WHAT THE TASK REQUIRES> Convert the material below, from the line containing "How do I perform: Click the header" to the line containing "tap(337, 665)", into a Markdown table with the columns Row and Text, numbering each line and leaving out blank lines.

[begin DATASET ROWS]

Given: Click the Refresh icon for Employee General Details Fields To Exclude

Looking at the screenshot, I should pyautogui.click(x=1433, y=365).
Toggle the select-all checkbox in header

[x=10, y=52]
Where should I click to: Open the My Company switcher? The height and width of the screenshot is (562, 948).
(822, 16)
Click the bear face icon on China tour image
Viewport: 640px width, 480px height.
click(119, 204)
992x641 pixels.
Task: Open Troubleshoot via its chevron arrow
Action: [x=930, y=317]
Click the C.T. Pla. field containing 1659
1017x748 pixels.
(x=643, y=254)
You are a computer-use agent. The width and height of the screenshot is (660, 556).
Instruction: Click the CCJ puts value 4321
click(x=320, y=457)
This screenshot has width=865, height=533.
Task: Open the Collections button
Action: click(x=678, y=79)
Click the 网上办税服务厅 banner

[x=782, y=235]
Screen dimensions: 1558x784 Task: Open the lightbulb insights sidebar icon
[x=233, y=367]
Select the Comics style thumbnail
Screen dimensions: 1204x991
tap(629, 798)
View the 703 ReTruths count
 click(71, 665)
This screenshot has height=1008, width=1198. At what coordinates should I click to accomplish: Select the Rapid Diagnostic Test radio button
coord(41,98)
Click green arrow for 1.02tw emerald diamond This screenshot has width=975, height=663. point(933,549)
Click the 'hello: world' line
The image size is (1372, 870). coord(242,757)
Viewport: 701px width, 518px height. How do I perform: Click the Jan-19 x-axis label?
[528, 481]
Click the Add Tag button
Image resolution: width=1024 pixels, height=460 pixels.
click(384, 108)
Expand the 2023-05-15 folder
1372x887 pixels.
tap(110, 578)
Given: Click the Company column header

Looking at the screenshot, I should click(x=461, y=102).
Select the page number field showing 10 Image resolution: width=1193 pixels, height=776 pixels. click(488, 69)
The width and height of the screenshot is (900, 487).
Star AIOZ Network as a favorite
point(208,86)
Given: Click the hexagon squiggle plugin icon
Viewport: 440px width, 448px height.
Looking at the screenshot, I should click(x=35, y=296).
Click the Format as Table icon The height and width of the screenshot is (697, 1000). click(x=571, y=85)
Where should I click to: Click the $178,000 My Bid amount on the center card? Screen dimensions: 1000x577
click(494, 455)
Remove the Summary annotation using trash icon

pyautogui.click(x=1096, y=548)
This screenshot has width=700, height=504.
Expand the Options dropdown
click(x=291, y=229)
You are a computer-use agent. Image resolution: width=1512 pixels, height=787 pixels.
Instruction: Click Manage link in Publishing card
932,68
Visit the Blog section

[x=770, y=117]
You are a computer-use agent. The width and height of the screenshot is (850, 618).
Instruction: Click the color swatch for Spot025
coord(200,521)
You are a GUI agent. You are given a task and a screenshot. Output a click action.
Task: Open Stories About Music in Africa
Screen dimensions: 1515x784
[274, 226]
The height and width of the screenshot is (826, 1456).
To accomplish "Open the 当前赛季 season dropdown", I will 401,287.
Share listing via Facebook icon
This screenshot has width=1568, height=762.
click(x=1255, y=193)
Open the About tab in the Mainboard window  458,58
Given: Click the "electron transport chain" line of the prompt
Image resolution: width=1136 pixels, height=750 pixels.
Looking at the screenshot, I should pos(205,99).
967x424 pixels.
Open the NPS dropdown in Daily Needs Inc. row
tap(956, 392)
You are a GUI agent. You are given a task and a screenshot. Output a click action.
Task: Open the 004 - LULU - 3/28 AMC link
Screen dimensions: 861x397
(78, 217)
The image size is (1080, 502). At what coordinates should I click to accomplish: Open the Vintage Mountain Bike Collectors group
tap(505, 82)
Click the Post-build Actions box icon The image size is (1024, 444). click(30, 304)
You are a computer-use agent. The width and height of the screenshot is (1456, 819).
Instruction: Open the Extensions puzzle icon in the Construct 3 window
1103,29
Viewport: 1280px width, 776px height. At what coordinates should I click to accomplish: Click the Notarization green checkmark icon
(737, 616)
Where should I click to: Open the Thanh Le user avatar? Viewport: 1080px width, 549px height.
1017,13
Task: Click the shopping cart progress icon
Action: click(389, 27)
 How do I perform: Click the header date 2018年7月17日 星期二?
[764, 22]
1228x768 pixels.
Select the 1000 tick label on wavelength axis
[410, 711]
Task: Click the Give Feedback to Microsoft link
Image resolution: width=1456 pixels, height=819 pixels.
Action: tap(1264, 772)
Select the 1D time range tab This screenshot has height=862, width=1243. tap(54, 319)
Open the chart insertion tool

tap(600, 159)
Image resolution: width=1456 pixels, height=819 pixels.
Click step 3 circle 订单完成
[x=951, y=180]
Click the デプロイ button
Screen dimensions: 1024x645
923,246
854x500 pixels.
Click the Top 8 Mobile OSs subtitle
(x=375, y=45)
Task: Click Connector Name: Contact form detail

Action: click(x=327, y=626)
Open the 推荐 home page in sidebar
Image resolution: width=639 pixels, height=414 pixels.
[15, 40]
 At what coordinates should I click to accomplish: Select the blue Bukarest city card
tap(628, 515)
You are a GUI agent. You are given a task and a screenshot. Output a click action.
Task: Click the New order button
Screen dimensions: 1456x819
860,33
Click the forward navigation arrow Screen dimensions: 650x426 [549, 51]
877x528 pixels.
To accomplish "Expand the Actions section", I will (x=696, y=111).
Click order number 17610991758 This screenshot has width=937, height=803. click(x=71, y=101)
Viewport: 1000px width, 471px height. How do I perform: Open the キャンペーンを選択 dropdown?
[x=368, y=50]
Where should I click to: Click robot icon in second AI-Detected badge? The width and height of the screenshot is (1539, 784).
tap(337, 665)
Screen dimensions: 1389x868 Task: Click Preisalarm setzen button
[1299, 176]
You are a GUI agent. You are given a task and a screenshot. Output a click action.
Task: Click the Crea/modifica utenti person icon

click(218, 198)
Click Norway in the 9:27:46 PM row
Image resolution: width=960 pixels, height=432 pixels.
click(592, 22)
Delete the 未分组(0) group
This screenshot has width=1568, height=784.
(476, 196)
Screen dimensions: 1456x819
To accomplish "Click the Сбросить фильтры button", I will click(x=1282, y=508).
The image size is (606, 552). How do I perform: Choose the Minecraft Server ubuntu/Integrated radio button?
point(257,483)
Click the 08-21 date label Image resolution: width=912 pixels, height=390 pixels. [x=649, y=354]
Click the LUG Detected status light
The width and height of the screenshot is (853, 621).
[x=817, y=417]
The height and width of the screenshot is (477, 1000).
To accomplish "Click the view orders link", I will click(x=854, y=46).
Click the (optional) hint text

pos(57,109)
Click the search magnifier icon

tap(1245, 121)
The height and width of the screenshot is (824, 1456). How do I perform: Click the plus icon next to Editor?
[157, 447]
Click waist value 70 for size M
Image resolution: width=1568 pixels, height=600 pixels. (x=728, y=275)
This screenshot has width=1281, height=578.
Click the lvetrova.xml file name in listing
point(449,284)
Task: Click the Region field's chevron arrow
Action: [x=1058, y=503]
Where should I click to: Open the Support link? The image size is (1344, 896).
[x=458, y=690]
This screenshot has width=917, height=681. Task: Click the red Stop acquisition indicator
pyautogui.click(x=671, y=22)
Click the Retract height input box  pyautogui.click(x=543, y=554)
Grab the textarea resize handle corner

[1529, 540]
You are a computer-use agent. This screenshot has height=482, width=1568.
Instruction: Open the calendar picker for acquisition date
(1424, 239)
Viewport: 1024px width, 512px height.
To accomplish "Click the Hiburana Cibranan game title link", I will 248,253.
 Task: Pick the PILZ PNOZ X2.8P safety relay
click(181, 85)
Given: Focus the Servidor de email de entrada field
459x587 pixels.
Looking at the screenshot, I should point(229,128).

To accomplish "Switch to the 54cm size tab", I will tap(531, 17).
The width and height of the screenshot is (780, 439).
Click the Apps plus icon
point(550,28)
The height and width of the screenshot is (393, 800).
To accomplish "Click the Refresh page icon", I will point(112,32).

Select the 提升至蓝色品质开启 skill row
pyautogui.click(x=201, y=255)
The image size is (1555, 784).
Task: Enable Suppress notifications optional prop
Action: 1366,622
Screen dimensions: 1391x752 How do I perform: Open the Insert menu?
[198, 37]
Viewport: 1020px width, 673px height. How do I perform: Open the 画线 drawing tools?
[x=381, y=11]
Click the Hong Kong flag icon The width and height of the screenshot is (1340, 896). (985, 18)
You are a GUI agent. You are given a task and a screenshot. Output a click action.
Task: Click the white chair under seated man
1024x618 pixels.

[end DATASET ROWS]

RESULT OF THIS TASK>
| Row | Text |
|---|---|
| 1 |  How do I perform: Click the header date 2018年7月17日 星期二? |
| 2 | [764, 22] |
| 3 | 1228x768 pixels. |
| 4 | Select the 1000 tick label on wavelength axis |
| 5 | [410, 711] |
| 6 | Task: Click the Give Feedback to Microsoft link |
| 7 | Image resolution: width=1456 pixels, height=819 pixels. |
| 8 | Action: tap(1264, 772) |
| 9 | Select the 1D time range tab This screenshot has height=862, width=1243. tap(54, 319) |
| 10 | Open the chart insertion tool |
| 11 | tap(600, 159) |
| 12 | Image resolution: width=1456 pixels, height=819 pixels. |
| 13 | Click step 3 circle 订单完成 |
| 14 | [x=951, y=180] |
| 15 | Click the デプロイ button |
| 16 | Screen dimensions: 1024x645 |
| 17 | 923,246 |
| 18 | 854x500 pixels. |
| 19 | Click the Top 8 Mobile OSs subtitle |
| 20 | (x=375, y=45) |
| 21 | Task: Click Connector Name: Contact form detail |
| 22 | Action: click(x=327, y=626) |
| 23 | Open the 推荐 home page in sidebar |
| 24 | Image resolution: width=639 pixels, height=414 pixels. |
| 25 | [15, 40] |
| 26 |  At what coordinates should I click to accomplish: Select the blue Bukarest city card |
| 27 | tap(628, 515) |
| 28 | You are a GUI agent. You are given a task and a screenshot. Output a click action. |
| 29 | Task: Click the New order button |
| 30 | Screen dimensions: 1456x819 |
| 31 | 860,33 |
| 32 | Click the forward navigation arrow Screen dimensions: 650x426 [549, 51] |
| 33 | 877x528 pixels. |
| 34 | To accomplish "Expand the Actions section", I will (x=696, y=111). |
| 35 | Click order number 17610991758 This screenshot has width=937, height=803. click(x=71, y=101) |
| 36 | Viewport: 1000px width, 471px height. How do I perform: Open the キャンペーンを選択 dropdown? |
| 37 | [x=368, y=50] |
| 38 | Where should I click to: Click robot icon in second AI-Detected badge? The width and height of the screenshot is (1539, 784). |
| 39 | tap(337, 665) |